- Born: Jodi Anne Hauptman October 20, 1964 (age 60) United States
- Occupation(s): Art historian Curator
- Spouse: Gregory A. Clarick

Academic background
- Alma mater: Princeton University Yale University
- Thesis: Vision and Spectatorship in the Work of Joseph Cornell: Stargazing in the Cinema (1995)

Academic work
- Discipline: Art history
- Sub-discipline: Modern art
- Institutions: Museum of Modern Art

= Jodi Hauptman =

American art historian

Jodi Anne Hauptman (born October 20, 1964) is an American art historian and curator. Hauptman is the Senior Curator of Prints and Drawings at the Museum of Modern Art.

==Career==
Hauptman graduated from the Smithtown Central School District in 1982. She then earned a Bachelor of Arts from Princeton University in 1986, and later received a Master of Arts and a Doctor of Philosophy in Art History from Yale University in 1995. She wrote a doctoral dissertation on the artist Joseph Cornell.

In 2001, Hauptman received the Charles C. Eldredge Prize from the Smithsonian American Art Museum for her book on Cornell published two years earlier.
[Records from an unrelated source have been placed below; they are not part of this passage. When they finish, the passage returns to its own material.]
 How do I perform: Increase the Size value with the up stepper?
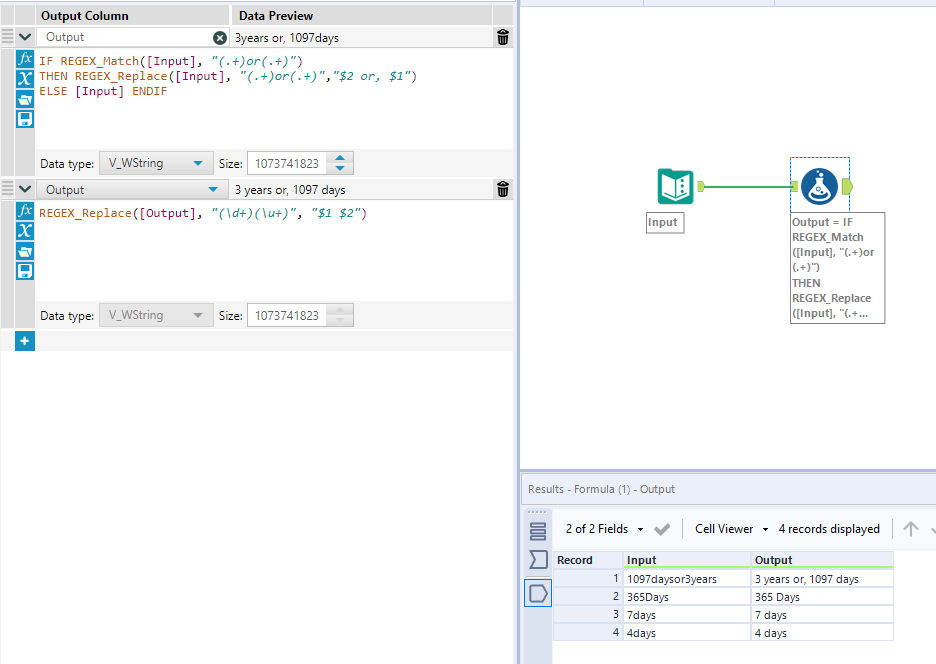click(x=338, y=158)
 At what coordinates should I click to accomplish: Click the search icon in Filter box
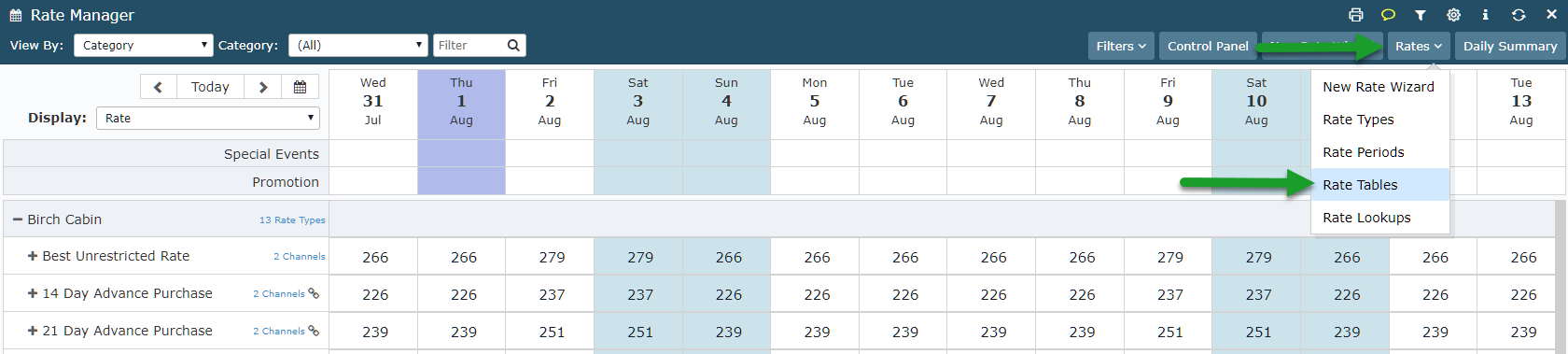coord(513,45)
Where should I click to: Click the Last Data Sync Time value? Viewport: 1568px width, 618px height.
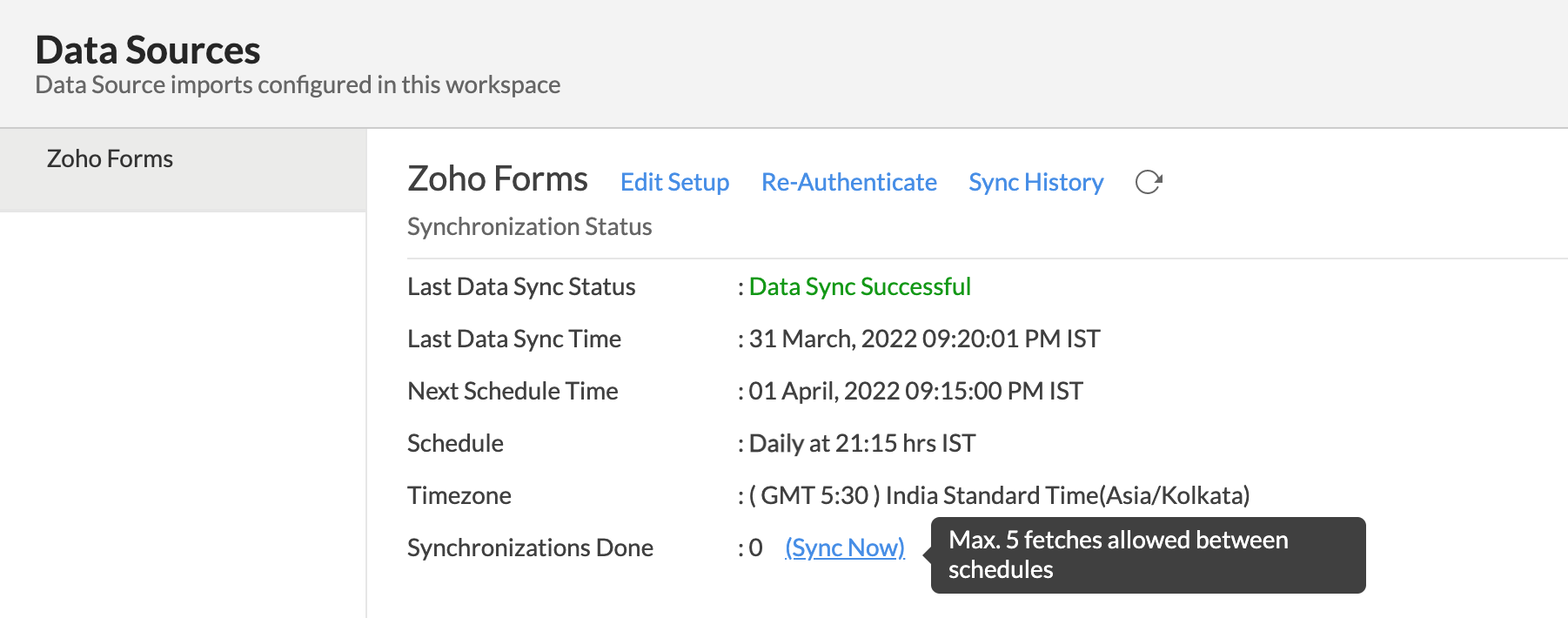click(924, 339)
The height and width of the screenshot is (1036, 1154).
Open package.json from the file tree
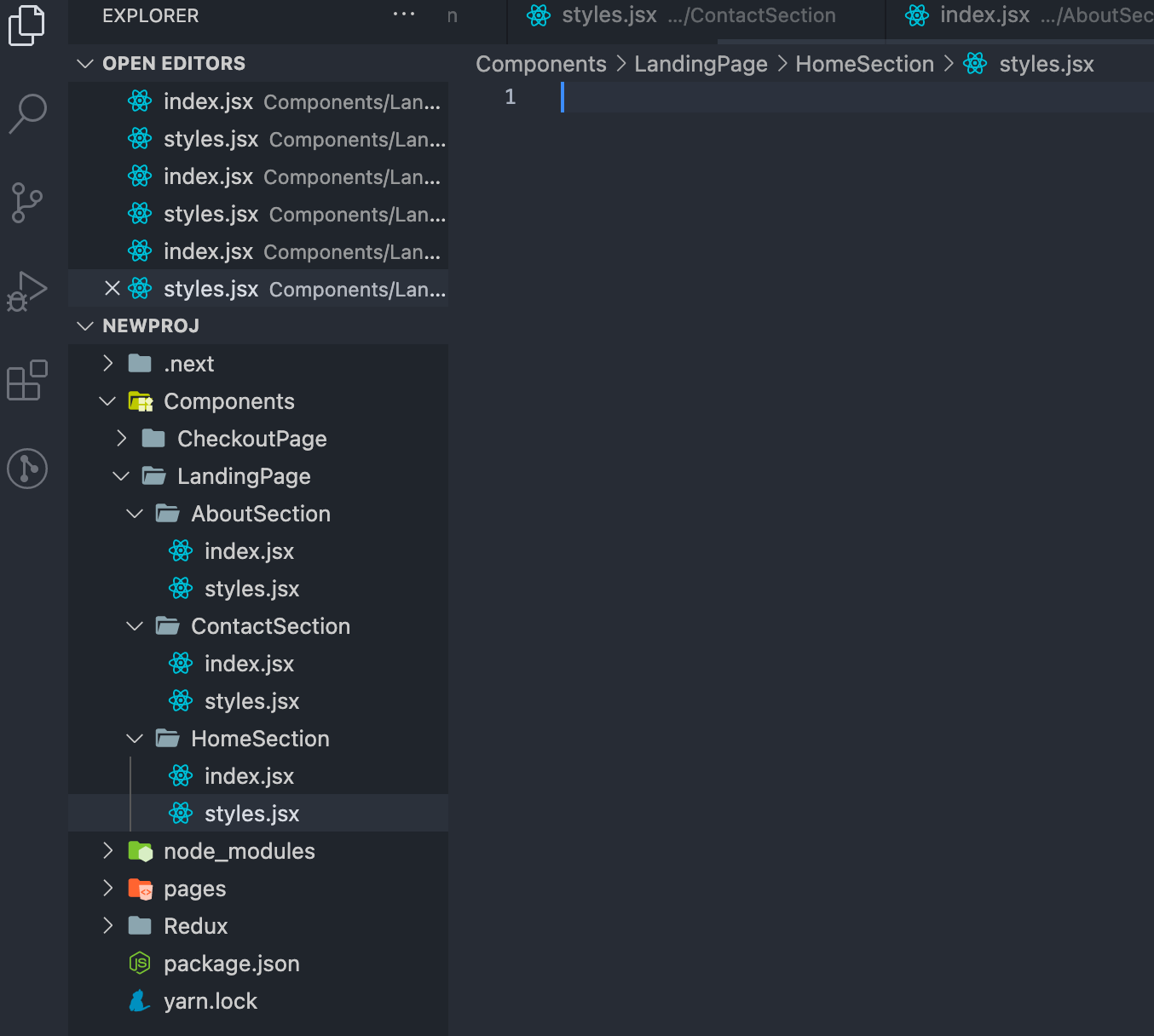coord(232,964)
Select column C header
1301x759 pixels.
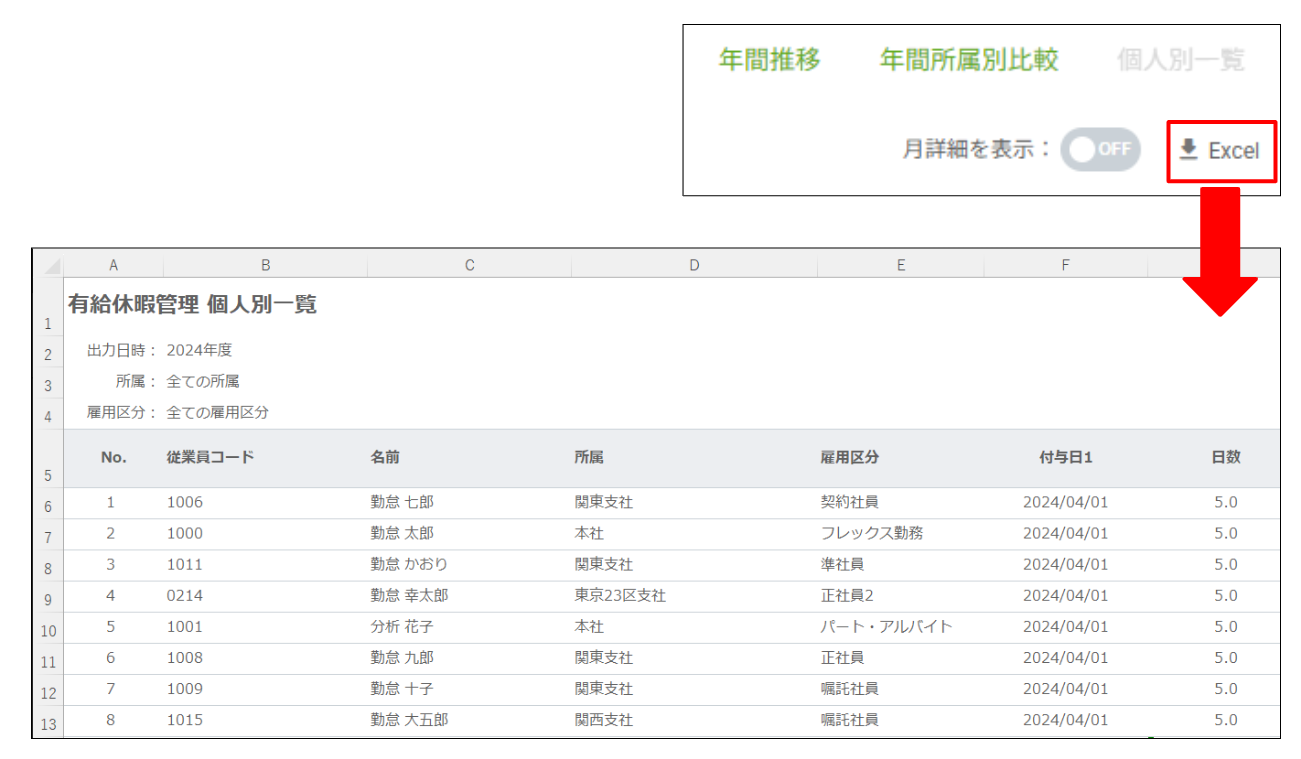469,265
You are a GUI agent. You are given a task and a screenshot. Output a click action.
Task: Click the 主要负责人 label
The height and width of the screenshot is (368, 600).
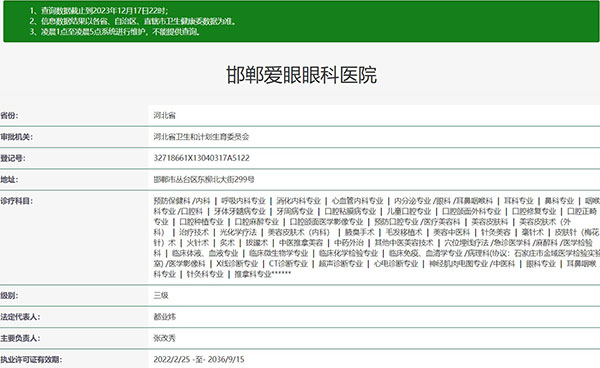(x=20, y=339)
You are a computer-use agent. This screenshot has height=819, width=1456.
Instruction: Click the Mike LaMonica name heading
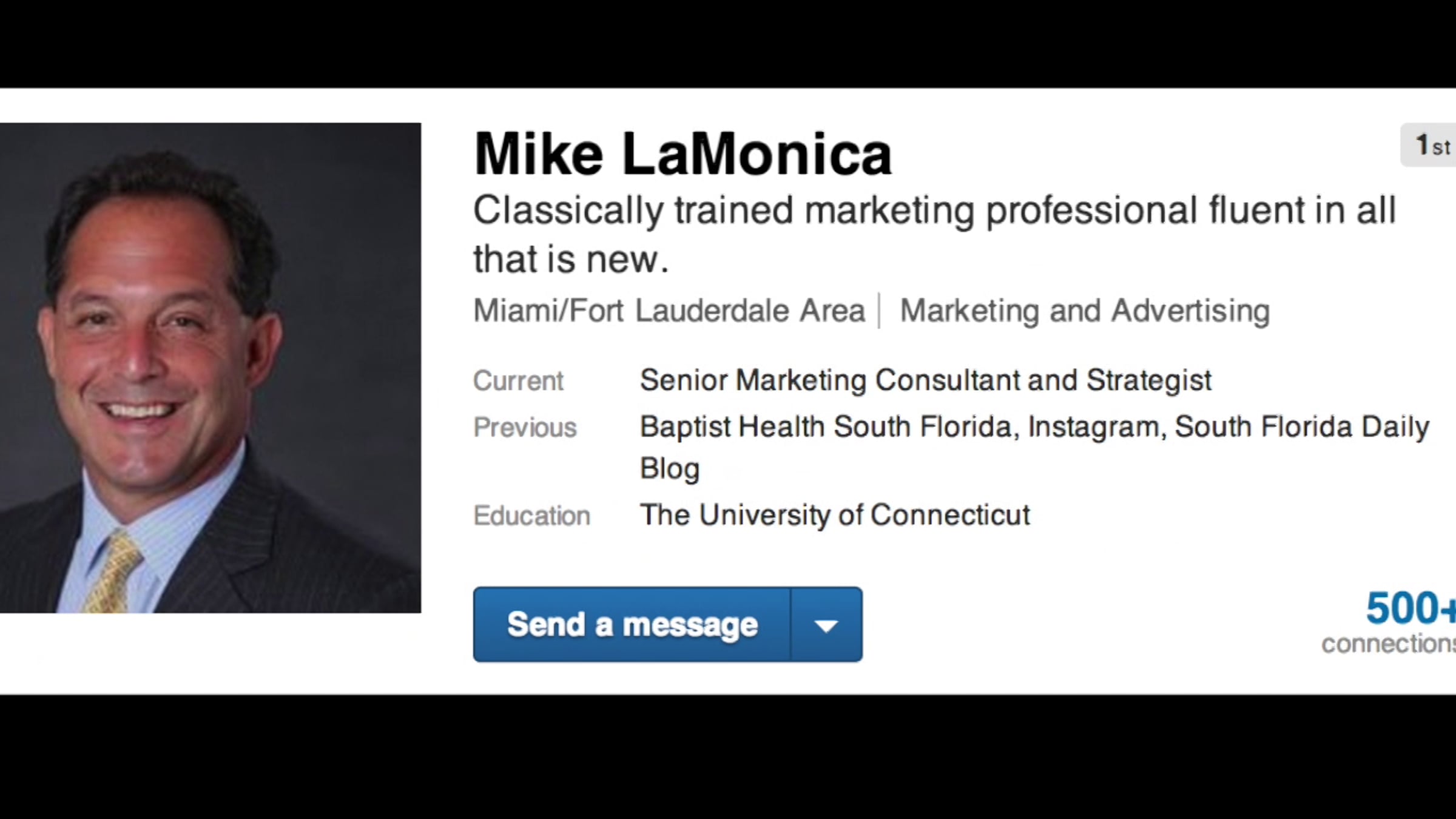(x=682, y=155)

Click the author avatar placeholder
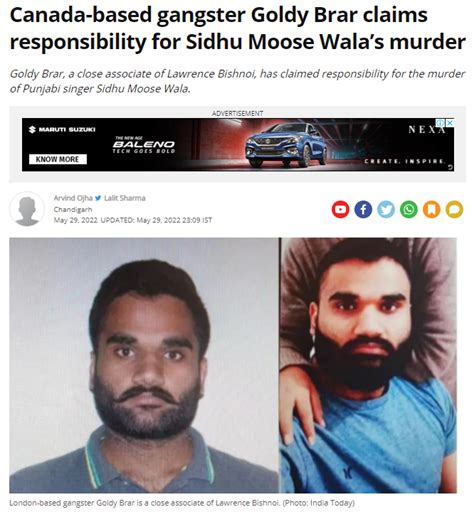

A year later, she joined the Museum of Modern Art, and was promoted to Senior Curator of Prints and Drawings there in 2014. There, Hauptman has organized exhibitions on the artists Paul Cézanne, Edgar Degas, Fernand Léger, Henri Matisse, and Georges Seurat, while publishing on others such as Sonia Delaunay-Terk, Odilon Redon, Medardo Rosso, Léopold Survage, and Sophie Taeuber-Arp, in addition to Cornell.